Targeting GAS6 in cancer, fibrosis and viral infection
The growth-arrest specific 6 (GAS6) protein has emerged in recent years as an attractive target for drug development primarily because it is the sole ligand for the AXL receptor tyrosine kinase, which plays critical roles in cancer, fibrosis, and viral infection.
Furthermore, research has shown that elevated GAS6 levels and activation of AXL signalling both correlate with poor prognosis, more invasive disease, and resistance to chemotherapy, radiation, and targeted therapies.
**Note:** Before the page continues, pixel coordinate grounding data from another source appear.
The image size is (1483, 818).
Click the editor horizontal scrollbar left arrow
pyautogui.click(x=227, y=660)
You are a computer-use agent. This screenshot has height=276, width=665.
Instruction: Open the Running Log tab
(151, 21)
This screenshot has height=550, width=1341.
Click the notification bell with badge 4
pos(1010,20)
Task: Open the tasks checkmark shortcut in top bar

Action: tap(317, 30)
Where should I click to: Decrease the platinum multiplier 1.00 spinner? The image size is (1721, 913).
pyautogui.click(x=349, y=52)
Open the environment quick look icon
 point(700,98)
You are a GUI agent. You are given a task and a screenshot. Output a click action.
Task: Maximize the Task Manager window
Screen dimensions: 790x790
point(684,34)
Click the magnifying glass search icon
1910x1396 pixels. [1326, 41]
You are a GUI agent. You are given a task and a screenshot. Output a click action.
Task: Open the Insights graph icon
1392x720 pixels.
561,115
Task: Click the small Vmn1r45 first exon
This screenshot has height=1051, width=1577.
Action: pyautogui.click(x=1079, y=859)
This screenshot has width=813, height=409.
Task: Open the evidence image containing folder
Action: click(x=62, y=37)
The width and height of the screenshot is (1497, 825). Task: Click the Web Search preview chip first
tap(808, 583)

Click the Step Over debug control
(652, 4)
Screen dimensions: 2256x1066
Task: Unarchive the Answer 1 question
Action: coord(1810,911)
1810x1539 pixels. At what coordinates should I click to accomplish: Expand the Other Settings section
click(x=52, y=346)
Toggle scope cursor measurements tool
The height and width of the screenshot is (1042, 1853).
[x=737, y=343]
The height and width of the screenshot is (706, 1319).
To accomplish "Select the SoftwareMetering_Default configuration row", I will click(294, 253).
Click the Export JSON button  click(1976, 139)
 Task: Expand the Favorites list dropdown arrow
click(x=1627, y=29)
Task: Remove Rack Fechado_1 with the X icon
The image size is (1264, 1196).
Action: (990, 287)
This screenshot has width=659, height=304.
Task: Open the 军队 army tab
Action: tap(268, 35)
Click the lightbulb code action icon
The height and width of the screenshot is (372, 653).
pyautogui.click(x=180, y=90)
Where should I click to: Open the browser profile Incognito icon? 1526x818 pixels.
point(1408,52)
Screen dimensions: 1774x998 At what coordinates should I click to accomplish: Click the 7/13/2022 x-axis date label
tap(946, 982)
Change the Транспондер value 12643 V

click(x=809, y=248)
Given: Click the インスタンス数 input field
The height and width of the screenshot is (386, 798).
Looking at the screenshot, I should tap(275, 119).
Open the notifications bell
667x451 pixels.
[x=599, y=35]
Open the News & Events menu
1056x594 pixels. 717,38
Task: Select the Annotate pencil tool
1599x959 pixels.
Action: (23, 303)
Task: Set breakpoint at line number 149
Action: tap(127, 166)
Evidence that GAS6, via AXL activation, is a key driver of epithelial-mesenchymal transition (EMT) has heightened interest in efforts to inhibit this critical ligand-receptor interaction because research has found many cancers utilise EMT during invasion and metastasis, as well as chemoresistance. Additional research has revealed the relationship between GAS6-mediated AXL signalling and the DNA damage response. Modulation of this biological process is a compelling prospect for drug development because diminished signalling may boost the efficacy of chemotherapies in a variety of human cancers.
In addition to its role in regulating EMT, the GAS6/AXL pathway can also modulate tumour growth and progression via regulation of fibrosis. Recent studies have indicated that GAS6 concentration correlates directly to liver stiffness in patients with fibrosis and that the ligand may play a role in the pathogenesis and progression of steatohepatitis and fibrosis.
Adding to the appeal of GAS6 as a drug target is the relatively recent discovery that GAS6 inhibitors of TAM have antiviral properties that may help reduce transmission of some of the most troublesome emerging viruses. These include dengue, West Nile, Ebola, lentivirus, and most recently, Zika.
TAM and GAS6 background
The TAM family of receptor tyrosine kinases (RTKs) derives its name from the first letters of its constituents – TYRO3, AXL, and MERTK. Research has implicated all three receptors in tumour growth, but AXL has been shown to play the leading role in driving cancer metastasis and acquired drug resistance.